9Leo Panitch et Sam Gindin y trouvent une antidote au défaitisme ambiant et un certain nombre d’intuitions stimulantes. A leurs yeux pourtant, leur thèse d’une évolution vers un empire dépourvu de centre matériel reste fragile, fondée sur une économie politique par trop élémentaire. Culminant sur une confrontation problématique entre un empire virtuel et un prolétariat virtuel, leur visée d’une action révolutionnaire d’en bas ne leur semble pas à la hauteur de la complexité sociale en mouvement.

10Maria Turchetto nous propose une critique cinglante – « l’Empire a encore frappé ». A ces yeux, en dépit de la prétention « post-mo-derne », ce livre nous offre deux « grands récits » téléologiques. Le premier est une histoire de la pensée politique occidentale, qui part d’une vision à l’eau de rose de la constitution américaine, et nous conduit à un prétendu « empire », compris comme la forme contemporaine d’un pouvoir politique évanescent. Le second est une histoire du capitalisme qui aboutit, à travers les figures successives de « l’ouvrier professionnel », à « l’ouvrier masse », puis à « l’ouvrier social », à une multitude dont il est bien difficile de cerner la substance concrète. Il s’agit là d’« histoires », de belles histoires, à une époque de transformations qui exigeraient des instruments d’analyse plus appropriées.

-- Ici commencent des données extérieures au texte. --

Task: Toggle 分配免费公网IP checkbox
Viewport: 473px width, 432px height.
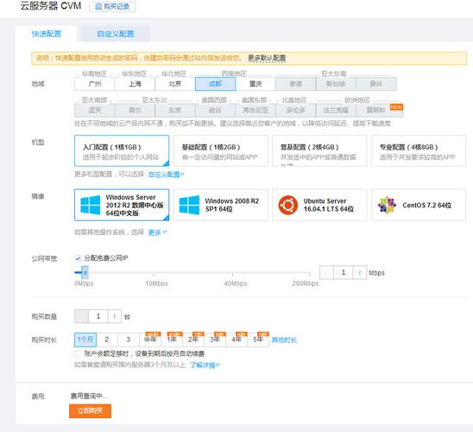Action: 78,258
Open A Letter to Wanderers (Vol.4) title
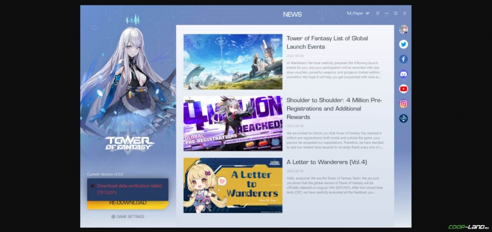 click(326, 162)
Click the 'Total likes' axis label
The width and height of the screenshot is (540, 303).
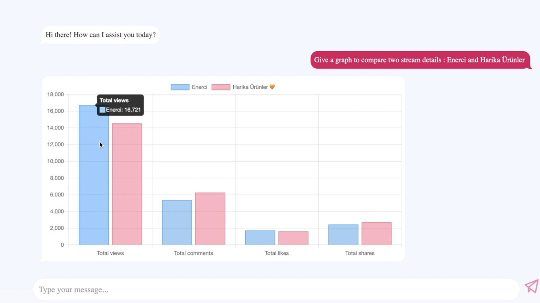click(277, 253)
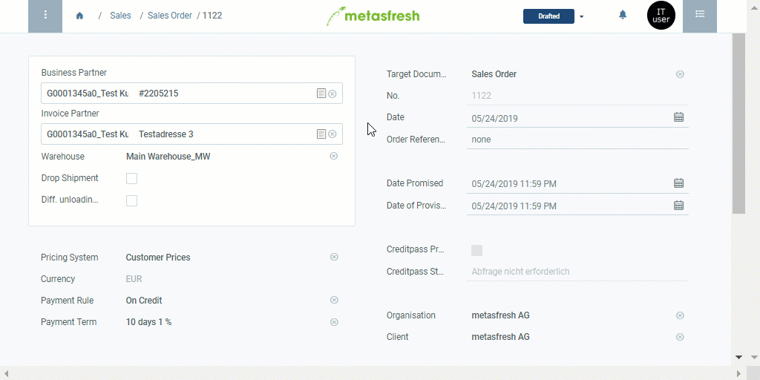760x380 pixels.
Task: Clear the Business Partner field
Action: pos(332,94)
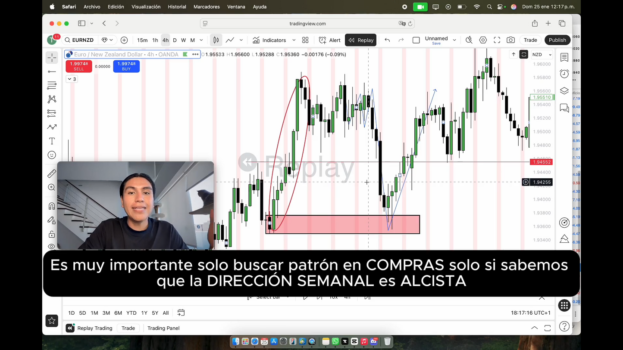The width and height of the screenshot is (623, 350).
Task: Click the EURNZD symbol search field
Action: coord(83,40)
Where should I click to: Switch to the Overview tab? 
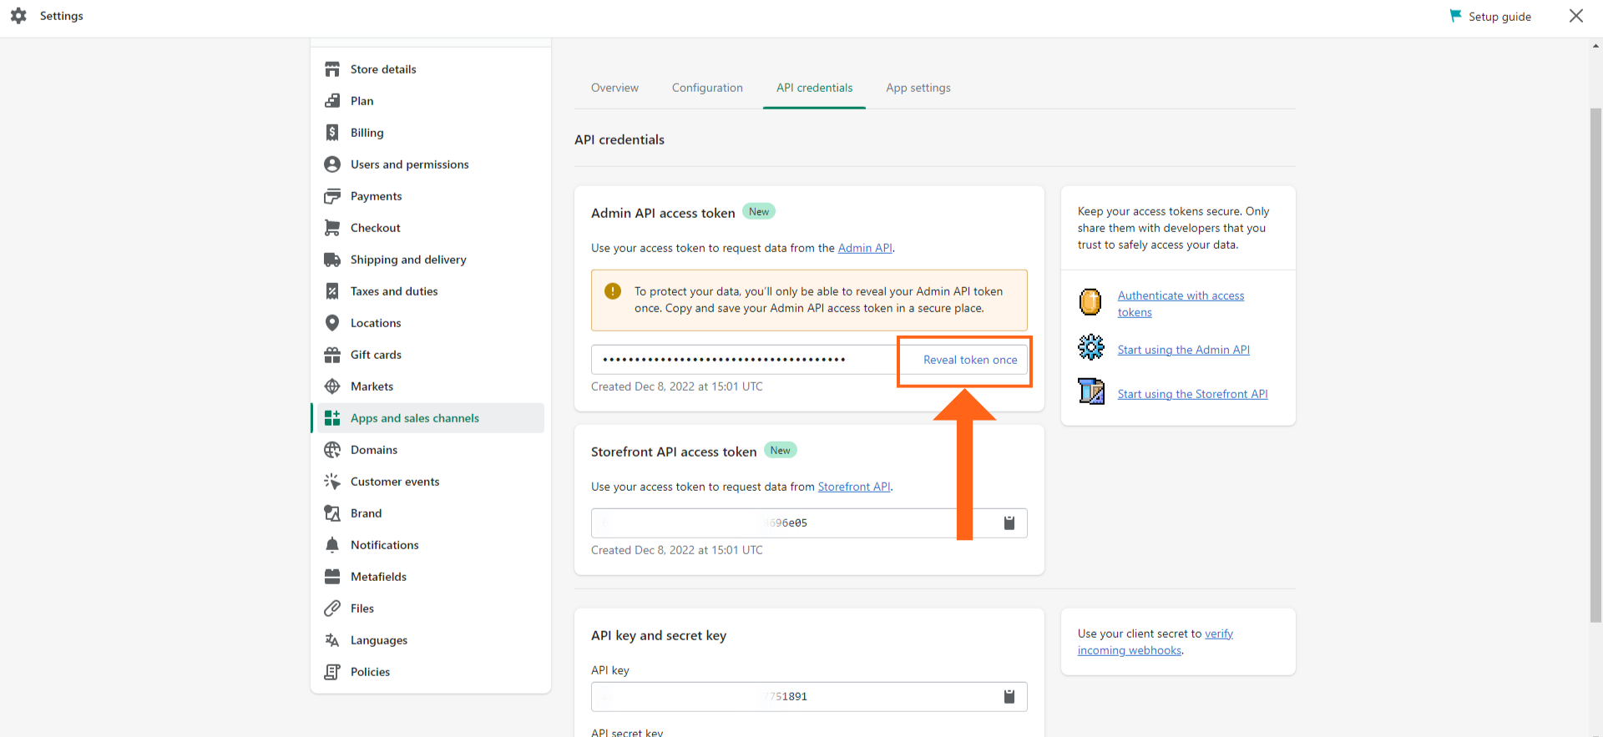[614, 88]
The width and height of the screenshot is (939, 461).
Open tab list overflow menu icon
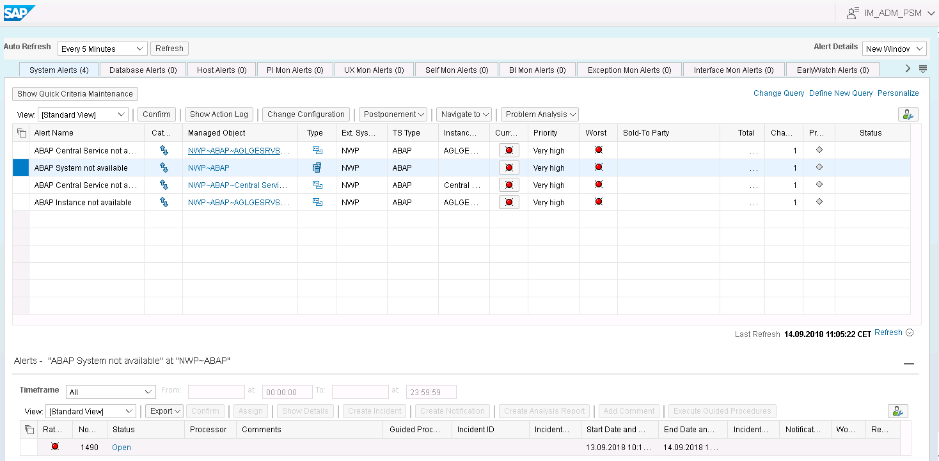click(x=923, y=69)
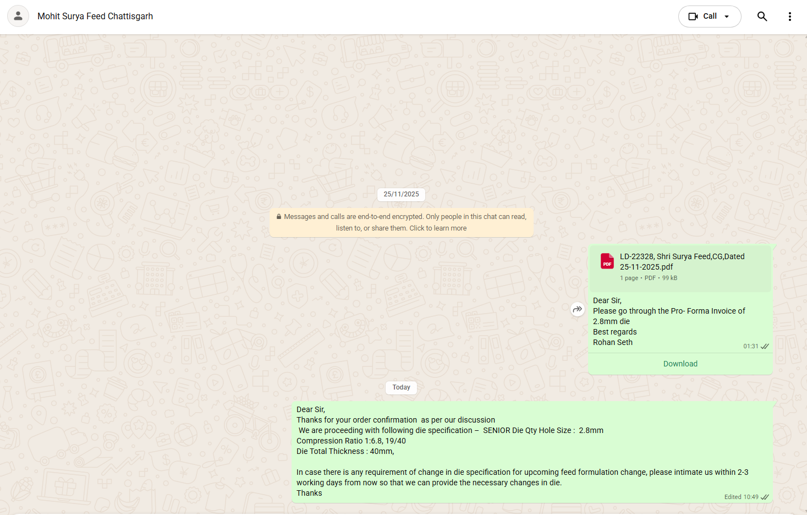Click the video camera icon in Call button

693,17
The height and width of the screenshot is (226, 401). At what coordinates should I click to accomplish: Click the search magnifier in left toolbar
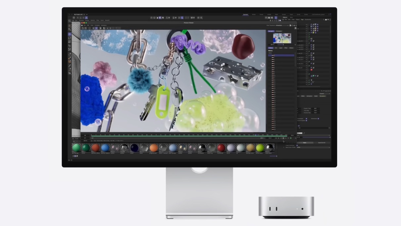[x=69, y=21]
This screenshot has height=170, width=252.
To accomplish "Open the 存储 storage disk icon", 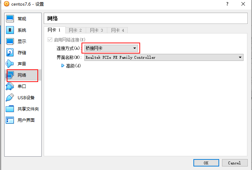I will point(10,52).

11Pour Frédéric Keck, le mérite de Hardt et Negri est de poser le problème de la constitution d’une subjectivité révolutionnaire globale, en des termes qui respectent cependant la spécificité des luttes locales, soit la « communauté des singularités ». Cette subjectivité révolutionnaire ne peut émerger qu’au travers d’une double conversion : celle de la prophétie, par quoi les luttes se dressent à la verticale pour interpeller directement le pouvoir, celle de la mémoire, qui entretient les combats passés, selon le modèle de la Cité Divine de saint Augustin. Ces deux dimensions manifestent la nécessité d’un pouvoir spirituel, dont témoigne tant le mode de production intellectuel constitutif de la multitude que le mode d’écriture de ce livre, Empire, qui vise à produire affectivement ce sujet révolutionnaire.

12Suivent deux INTERVENTIONS de caractère philosophique.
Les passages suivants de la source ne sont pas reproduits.